Incidents de cybersécurité : les établissements médico-sociaux doivent aussi déclarer

Le décret n° 2022-715, tout juste publié au Journal officiel, étend aux établissements médico-sociaux les obligations de signalement des incidents de cybersécurité prévues depuis 2016 et en vigueur depuis le 1^eroctobre 2017 – pour les établissements non désignés opérateur d’importance vitale (OIV) ou de services essentiels (OSE). Au passage, l’éventail des incidents devant être signalés – toujours « sans délai » – est étendu, de même que le rôle des groupements d’intérêt public destinataires des notifications.

La prise en compte de la dimension potentiellement systémique de certains incidents apparaît quant à elle renforcée. Les incidents susceptibles d’affecter « l’organisation départementale, régionale ou nationale du système de santé » sont désormais ramenés aux côtés des autres incidents considérés comme « significatifs ou graves ».

Qu’ils soient significatifs ou graves, les incidents doivent être signalés aux groupements d’intérêt public (GIP) chargés du développement des SI de santé partagés. Ces GIP doivent assurer l’analyse des incidents qui leur sont signalés, mais également aider les agences régionales de santé ou encore appuyer « la prévention des incidents en organisant les retours d’expérience au niveau national » et proposer des mesures « d’aide au traitement des incidents ».
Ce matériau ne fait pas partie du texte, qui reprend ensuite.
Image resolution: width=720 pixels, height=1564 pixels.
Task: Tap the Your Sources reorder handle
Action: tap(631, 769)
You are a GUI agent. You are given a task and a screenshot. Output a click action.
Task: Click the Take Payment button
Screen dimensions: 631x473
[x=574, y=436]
Surtout, ces GIP doivent désormais assurer « l’appui de la structure déclarant l’incident ». Cela peut passer par « des recommandations et notamment proposer des mesures d’urgence pour limiter l’impact » de l’incident, et « des mesures de remédiation ainsi que des mesures destinées à améliorer la sécurité du ou des systèmes d’information concernés ». En outre, les GIP assurent « la relation avec l’Agence nationale de sécurité des systèmes d’information [Anssi], notamment en cas d’incident concernant un opérateur de service essentiel ou qui pourrait avoir un impact de portée nationale ».

Le GIP est également doté d’un rôle préventif et doit être « informé sans délai de la résolution des incidents » par les établissements affectés. Les détails devant être fournis par les victimes au passage, et précisés.
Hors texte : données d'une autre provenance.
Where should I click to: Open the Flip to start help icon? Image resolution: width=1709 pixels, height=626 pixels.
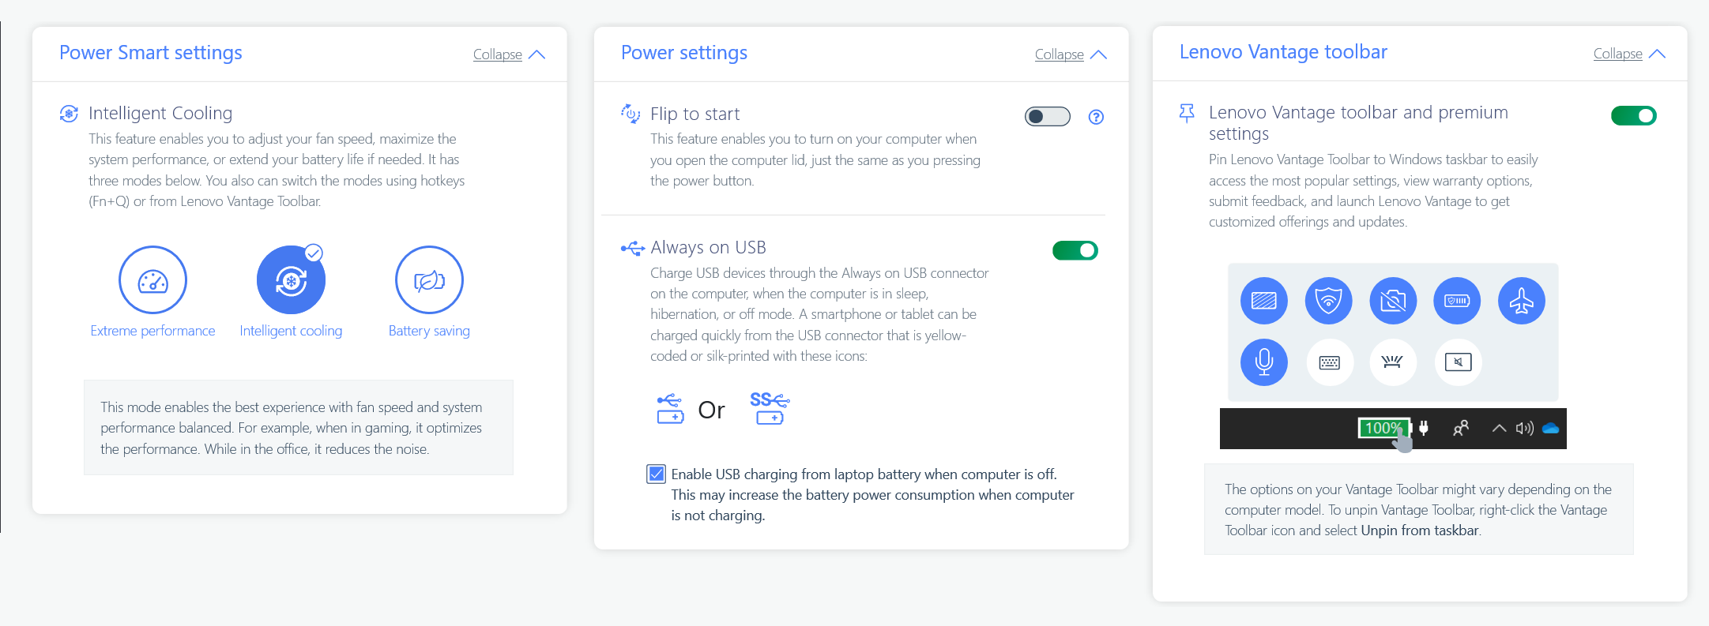point(1096,117)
Ce décret concernant le monde de la santé survient quelques semaines après la publication d’un autre, concernant les administrations et établissements publics de l’État. Publié au Journal officiel du 8 avril, ce dernier entrera en vigueur début octobre et « fixe les règles de gouvernance de la sécurité numérique au sein des administrations et de l’État et des établissements publics sous sa tutelle ». Il précise le décret 2019-1088 du 25 octobre 2019 et oblige notamment chaque ministre à désigner « un fonctionnaire de sécurité des systèmes d’information chargé de l’assister dans l’exercice de sa responsabilité en matière de sécurité numérique ». Celui-ci doit s’assurer « de l’application cohérente […] des orientations générales et des règles de sécurité numérique relatives aux systèmes d’information et de communication ». Mais c’est également lui qui devra signaler les éventuels incidents à l’Anssi.